I believe this is incorrect, because you can't produce energy without a fuel source being expended. It's impossible to seperate hydrogen from water, then burn the hydrogen and produce the hydrogen and oxygen mixture to form water, and all elements remain equally balanced in the end, with energy being produced. I think it basically defies all laws of physics for this to happen.
 
Dixie said:
I believe this is incorrect, because you can't produce energy without a fuel source being expended. It's impossible to seperate hydrogen from water, then burn the hydrogen and produce the hydrogen and oxygen mixture to form water, and all elements remain equally balanced in the end, with energy being produced. I think it basically defies all laws of physics for this to happen.

That's a misconception... nothing is ever "lost" in an energy cycle. Otherwise the universe would've dissapeared a long time ago. Some of it may become heat or something you don't want, but it all comes out equal in the end. All we're doing is temporary manipulating the matter to put it in another direction... if we convert most of it back to the form it originally was there's no problem. I do see problems with the whole energy cycle of hydrogen, as some of the matter will be released as heat and won't come back, but this happens all the time anyway. It will take a very long time for the small heat loss ot undo things, and by that time we'll probably have the technology to make more water from other sources, or even interstellar sources, anyway.
 
Watermark said:
That's a misconception... nothing is ever "lost" in an energy cycle. Otherwise the universe would've dissapeared a long time ago. Some of it may become heat or something you don't want, but it all comes out equal in the end. All we're doing is temporary manipulating the matter to put it in another direction... if we convert most of it back to the form it originally was there's no problem. I do see problems with the whole energy cycle of hydrogen, as some of the matter will be released as heat and won't come back, but this happens all the time anyway. It will take a very long time for the small heat loss ot undo things, and by that time we'll probably have the technology to make more water from other sources, or even interstellar sources, anyway.
You're both right (and wrong).

Mass and energy are conserved. None can ever be lost, in the absolute sense. They only change form. OTOH, entropy can only increase over a closed system, never decrease. In practical terms, this means that the total amount of useful energy available for doing work -- fuel, as Dixie correctly observed -- in the entire universe will constantly decrease.

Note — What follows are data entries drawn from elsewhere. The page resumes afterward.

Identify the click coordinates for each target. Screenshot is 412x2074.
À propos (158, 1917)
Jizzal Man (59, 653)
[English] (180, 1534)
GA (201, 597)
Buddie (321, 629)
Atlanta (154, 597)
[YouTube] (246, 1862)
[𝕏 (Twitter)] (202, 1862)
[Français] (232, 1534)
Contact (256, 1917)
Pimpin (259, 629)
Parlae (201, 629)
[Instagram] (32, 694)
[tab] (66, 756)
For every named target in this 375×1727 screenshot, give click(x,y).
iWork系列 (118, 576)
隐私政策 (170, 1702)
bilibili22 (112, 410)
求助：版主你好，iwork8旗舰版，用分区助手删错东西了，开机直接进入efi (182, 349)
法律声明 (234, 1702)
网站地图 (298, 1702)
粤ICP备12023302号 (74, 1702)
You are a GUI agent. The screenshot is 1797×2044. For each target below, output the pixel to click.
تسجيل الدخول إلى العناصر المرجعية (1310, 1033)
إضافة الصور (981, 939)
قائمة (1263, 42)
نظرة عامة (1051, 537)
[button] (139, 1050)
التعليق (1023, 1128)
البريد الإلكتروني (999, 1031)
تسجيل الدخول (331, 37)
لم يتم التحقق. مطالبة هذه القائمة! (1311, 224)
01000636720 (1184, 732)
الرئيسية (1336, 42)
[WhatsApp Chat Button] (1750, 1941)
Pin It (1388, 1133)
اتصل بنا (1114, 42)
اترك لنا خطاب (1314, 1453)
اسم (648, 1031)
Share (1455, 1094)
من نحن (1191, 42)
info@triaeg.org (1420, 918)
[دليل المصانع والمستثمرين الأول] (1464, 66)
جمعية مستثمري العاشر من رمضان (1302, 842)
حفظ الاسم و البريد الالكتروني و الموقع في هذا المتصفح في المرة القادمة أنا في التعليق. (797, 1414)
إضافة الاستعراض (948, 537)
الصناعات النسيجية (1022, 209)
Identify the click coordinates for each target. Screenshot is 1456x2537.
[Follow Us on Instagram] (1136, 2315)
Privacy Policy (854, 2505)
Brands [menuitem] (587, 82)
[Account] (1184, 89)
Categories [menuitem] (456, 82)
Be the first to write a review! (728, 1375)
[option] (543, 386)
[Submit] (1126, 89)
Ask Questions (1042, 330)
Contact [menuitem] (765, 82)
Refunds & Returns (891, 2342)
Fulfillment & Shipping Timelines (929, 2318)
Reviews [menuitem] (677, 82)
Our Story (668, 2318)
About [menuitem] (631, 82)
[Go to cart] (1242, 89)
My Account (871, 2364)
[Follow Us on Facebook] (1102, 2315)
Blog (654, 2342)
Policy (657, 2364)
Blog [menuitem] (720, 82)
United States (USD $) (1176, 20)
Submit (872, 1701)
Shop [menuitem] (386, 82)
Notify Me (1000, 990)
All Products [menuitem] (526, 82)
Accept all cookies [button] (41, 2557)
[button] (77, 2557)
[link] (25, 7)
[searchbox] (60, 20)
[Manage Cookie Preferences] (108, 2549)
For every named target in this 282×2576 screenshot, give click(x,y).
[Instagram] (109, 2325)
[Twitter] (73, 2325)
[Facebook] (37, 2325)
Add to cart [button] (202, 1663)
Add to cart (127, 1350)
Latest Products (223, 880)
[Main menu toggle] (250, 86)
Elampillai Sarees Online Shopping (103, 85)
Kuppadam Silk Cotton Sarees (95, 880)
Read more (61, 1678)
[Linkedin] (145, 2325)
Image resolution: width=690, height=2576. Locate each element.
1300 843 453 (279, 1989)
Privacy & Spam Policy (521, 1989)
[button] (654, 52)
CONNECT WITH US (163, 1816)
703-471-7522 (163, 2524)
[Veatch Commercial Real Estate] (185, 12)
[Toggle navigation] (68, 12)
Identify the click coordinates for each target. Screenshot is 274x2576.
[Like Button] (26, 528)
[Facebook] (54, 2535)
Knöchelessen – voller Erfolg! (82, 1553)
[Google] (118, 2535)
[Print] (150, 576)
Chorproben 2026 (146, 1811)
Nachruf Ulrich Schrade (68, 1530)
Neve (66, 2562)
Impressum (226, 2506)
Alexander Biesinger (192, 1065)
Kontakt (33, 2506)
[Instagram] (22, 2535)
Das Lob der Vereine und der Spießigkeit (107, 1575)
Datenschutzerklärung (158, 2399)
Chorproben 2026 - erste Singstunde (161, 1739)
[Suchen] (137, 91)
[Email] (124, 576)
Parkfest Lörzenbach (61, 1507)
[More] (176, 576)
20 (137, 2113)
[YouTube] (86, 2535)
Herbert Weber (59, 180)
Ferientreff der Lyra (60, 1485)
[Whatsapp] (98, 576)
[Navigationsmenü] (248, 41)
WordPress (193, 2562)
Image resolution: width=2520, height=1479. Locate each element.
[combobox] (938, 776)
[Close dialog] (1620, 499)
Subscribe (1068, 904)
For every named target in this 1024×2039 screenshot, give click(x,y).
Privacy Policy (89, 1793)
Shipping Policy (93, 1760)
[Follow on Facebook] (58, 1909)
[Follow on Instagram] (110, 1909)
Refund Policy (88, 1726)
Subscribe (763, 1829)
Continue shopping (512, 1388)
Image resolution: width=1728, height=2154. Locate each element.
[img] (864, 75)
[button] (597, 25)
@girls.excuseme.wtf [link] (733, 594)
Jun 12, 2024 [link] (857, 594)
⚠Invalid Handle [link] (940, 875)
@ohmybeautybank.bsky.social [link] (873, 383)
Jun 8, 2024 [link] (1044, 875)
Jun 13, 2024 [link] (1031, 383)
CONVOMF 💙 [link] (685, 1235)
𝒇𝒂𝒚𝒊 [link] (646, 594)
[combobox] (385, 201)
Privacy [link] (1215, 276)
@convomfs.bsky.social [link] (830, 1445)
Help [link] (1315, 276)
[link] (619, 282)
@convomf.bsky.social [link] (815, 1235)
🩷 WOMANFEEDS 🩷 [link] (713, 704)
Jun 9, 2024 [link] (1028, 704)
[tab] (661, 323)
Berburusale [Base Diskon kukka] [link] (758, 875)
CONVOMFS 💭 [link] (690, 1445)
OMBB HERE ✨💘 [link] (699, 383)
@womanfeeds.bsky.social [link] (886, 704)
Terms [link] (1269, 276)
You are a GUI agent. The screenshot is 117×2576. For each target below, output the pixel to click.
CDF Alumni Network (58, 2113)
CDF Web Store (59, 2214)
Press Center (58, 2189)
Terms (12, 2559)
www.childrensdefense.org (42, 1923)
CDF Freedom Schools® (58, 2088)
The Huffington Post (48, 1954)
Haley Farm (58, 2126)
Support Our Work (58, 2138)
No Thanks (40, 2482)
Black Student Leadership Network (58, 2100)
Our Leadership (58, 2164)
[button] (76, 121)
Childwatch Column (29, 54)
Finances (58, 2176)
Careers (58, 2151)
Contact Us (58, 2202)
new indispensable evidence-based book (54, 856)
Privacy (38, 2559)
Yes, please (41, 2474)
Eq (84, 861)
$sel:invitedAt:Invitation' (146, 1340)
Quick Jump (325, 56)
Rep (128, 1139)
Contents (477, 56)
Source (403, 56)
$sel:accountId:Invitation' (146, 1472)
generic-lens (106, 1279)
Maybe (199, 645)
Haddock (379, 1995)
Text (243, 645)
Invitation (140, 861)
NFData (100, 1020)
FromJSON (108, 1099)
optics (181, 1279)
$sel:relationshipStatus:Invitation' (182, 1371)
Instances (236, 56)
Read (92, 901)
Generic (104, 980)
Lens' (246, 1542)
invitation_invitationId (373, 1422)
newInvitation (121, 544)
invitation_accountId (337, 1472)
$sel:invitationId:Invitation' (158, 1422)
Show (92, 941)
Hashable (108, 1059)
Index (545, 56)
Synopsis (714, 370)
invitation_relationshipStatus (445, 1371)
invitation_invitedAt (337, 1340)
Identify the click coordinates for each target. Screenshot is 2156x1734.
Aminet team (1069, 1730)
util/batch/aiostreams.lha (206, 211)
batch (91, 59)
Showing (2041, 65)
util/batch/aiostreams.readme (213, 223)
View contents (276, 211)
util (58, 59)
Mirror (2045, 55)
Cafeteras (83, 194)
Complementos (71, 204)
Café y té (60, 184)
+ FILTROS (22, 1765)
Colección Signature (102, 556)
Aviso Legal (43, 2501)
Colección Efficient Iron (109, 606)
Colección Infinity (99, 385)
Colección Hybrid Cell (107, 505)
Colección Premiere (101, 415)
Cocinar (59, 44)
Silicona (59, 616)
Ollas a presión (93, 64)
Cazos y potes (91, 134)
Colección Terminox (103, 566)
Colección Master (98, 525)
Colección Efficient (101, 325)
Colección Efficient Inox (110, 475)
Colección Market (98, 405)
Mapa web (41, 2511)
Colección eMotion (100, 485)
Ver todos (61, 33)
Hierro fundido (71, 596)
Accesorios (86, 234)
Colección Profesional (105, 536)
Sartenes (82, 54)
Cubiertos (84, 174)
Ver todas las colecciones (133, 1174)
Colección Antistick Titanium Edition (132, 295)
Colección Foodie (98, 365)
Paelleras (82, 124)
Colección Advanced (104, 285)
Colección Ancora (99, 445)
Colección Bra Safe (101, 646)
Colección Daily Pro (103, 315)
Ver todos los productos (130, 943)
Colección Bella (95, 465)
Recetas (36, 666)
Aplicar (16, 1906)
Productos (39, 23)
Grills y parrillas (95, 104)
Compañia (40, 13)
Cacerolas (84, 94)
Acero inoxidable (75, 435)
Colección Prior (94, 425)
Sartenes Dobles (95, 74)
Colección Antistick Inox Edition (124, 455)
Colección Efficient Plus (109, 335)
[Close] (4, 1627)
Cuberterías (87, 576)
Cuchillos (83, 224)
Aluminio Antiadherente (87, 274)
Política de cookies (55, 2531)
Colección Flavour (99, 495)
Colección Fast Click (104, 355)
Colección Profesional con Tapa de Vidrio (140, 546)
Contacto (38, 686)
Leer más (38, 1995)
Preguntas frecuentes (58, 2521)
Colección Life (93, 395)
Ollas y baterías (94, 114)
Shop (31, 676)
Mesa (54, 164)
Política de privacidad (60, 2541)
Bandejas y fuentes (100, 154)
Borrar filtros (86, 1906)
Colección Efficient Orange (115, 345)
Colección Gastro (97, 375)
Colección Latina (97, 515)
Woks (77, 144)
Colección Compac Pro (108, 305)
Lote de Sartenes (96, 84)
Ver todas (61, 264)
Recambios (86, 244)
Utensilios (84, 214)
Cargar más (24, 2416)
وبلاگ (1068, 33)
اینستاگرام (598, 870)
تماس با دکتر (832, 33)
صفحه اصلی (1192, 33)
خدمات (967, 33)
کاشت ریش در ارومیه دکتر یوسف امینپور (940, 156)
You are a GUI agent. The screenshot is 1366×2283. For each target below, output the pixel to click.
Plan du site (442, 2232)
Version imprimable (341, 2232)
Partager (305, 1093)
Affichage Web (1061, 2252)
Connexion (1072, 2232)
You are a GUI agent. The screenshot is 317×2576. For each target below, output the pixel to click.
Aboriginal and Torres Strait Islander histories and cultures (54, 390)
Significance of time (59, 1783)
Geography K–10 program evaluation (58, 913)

Then again, that's over the universe as a whole. There's nothing that says entropy can't decrease locally.
 
Look, you guys are making a legitimate argument about mass and the physics of the universe, and I completely understand where you are coming from, but I think you are missing my point. I am not saying that we run the risk of using up all the hydrogen in the universe, it is the most common element in the universe, so that would be impossible. It is the balance of elements that is in play. Watermark is close to understanding what I am saying, if we are converting water to hydrogen, we are releasing oxygen in doing so, and in converting the hydrogen into water by creating energy, we are generating more water in our environment. It's not that we have any more hydrogen or oxygen molecules in the end, it is the displacement of them, and how they are balanced within our environment that I am discussing here.

I do see problems with the whole energy cycle of hydrogen, as some of the matter will be released as heat and won't come back, but this happens all the time anyway.

What happens all the time? We run millions of cars a day on hydrogen and produce millions of cubic tons of extra water each day? No, this is not currently happening, it is what some propose, and my argument is, there are always consequences. We could be talking about an engine that runs on AIR, it uses the Oxygen for fuel and emits Nitrogen. Sounds like a great thing, our atmosphere is mostly Nitrogen, and Air is free... but the eventual consequence is, we would have an environment of pure Nitrogen, and humans can't live by breathing pure Nitrogen.

I am not trying to say that Hydrogen powered cars are impossible, or that it wouldn't be a reasonable alternative to fossil fuels, just that, regardless of what we humans consume as energy, there will be a consequence. It simply can't be avoided.
 
if we had cars that ran on oxygen...what does Dixie think would happen to the oxygen atoms? would they disappear?